This demo showcases a lightweight Stable Diffusion model (SDM) for general-purpose text-to-image synthesis. Our model [**BK-SDM-Small**](https://huggingface.co/nota-ai/bk-sdm-small) achieves **36% reduced** parameters and latency. This model is bulit with (i) removing several residual and attention blocks from the U-Net of [SDM-v1.4](https://huggingface.co/CompVis/stable-diffusion-v1-4) and (ii) distillation pretraining on only 0.22M LAION pairs (fewer than 0.1% of the full training set). Despite very limited training resources, our model can imitate the original SDM by benefiting from transferred knowledge. - **For more information & acknowledgments**, please see [Paper](https://arxiv.org/abs/2305.15798), [GitHub](https://github.com/Nota-NetsPresso/BK-SDM), BK-SDM-{[Base](https://huggingface.co/nota-ai/bk-sdm-base), [Small](https://huggingface.co/nota-ai/bk-sdm-small), [Tiny](https://huggingface.co/nota-ai/bk-sdm-tiny)} Model Card.

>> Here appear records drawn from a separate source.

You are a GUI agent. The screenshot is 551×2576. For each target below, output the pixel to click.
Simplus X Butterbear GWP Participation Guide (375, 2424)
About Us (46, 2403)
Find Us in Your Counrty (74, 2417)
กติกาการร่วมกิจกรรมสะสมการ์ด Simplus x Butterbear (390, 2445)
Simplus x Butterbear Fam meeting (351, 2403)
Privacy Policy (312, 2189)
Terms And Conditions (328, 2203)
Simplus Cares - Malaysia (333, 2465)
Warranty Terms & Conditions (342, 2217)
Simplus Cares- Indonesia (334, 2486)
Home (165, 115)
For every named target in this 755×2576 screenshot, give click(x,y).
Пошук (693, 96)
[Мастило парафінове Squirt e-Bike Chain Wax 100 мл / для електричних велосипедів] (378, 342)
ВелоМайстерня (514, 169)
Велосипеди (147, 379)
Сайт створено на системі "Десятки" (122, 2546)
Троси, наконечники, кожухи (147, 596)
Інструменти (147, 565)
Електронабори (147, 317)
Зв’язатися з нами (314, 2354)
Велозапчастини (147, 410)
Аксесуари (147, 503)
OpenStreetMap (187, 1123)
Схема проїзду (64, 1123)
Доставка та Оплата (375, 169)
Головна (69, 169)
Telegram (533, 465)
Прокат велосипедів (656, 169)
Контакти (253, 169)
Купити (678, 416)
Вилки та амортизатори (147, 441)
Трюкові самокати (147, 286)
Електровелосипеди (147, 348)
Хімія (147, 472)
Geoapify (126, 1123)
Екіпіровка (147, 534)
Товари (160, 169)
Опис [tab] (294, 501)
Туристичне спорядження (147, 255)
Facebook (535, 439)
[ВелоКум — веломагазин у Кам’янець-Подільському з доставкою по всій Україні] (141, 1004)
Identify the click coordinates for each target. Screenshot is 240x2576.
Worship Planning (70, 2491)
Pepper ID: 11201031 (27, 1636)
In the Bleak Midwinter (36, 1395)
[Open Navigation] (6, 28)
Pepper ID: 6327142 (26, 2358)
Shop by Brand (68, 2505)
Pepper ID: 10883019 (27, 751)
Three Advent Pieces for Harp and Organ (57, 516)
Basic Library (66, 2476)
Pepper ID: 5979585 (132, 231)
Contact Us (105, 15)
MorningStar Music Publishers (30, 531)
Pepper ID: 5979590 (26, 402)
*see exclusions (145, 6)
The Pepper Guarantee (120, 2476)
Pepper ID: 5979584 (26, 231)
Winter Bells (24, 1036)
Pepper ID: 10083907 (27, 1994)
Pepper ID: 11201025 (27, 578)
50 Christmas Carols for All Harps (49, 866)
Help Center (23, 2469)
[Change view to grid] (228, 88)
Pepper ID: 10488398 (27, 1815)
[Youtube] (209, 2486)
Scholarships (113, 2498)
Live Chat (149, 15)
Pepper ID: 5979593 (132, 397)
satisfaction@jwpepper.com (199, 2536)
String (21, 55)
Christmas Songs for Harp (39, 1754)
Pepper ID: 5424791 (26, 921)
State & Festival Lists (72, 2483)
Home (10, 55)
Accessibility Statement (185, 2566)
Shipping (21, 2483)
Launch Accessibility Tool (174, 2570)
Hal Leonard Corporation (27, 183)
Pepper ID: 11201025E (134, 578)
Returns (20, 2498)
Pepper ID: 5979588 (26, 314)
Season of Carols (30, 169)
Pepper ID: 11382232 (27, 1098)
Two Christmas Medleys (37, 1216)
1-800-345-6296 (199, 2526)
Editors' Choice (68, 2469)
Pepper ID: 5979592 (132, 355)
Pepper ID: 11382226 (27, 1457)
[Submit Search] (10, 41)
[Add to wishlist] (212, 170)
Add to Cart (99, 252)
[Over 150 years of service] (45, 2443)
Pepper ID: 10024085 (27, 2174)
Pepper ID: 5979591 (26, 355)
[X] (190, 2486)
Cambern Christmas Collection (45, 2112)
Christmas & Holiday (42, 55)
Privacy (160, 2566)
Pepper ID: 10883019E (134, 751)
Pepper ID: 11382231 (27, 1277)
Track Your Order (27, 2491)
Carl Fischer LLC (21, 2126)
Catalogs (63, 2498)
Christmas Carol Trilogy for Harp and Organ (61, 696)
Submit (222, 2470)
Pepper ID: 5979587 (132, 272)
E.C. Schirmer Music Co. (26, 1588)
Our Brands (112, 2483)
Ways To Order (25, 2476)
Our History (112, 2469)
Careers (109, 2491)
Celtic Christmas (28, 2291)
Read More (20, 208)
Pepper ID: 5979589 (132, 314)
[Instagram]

U-Net architectures and KD-based pretraining

- This research was accepted to [**ICCV 2023 Demo Track**](https://iccv2023.thecvf.com/demos-111.php) & [**ICML 2023 Workshop on Efficient Systems for Foundation Models** (ES-FoMo)](https://es-fomo.com/). - Please be aware that your prompts are logged, _without_ any personally identifiable information. - For different images with the same prompt, please change _Random Seed_ in Advanced Settings (because of using the firstly sampled latent code per seed).
**Demo Environment**: [Oct/08/2023] Free CPU-basic (2 vCPU · 16 GB RAM) — 7~10 min slow inference (for a 512×512 image with 25 denoising steps)
- 🙏 Better to use [Hosted inference API in Our Model Card](https://huggingface.co/nota-ai/bk-sdm-small)
Previous Env Setup: [Oct/01/2023] NVIDIA T4-small (4 vCPU · 15 GB RAM · 16GB VRAM) — 5~10 sec inference.
[Sept/01/2023] Free CPU-basic (2 vCPU · 16 GB RAM) — 7~10 min slow inference.
[Aug/01/2023] NVIDIA T4-small (4 vCPU · 15 GB RAM · 16GB VRAM) — 5~10 sec inference.
[July/31/2023] Free CPU-basic (2 vCPU · 16 GB RAM) — 7~10 min slow inference.
[July/27/2023] NVIDIA T4-small (4 vCPU · 15 GB RAM · 16GB VRAM) — 5~10 sec inference.
[June/30/2023] Free CPU-basic (2 vCPU · 16 GB RAM) — 7~10 min slow inference.
[May/31/2023] NVIDIA T4-small (4 vCPU · 15 GB RAM · 16GB VRAM) — 5~10 sec inference.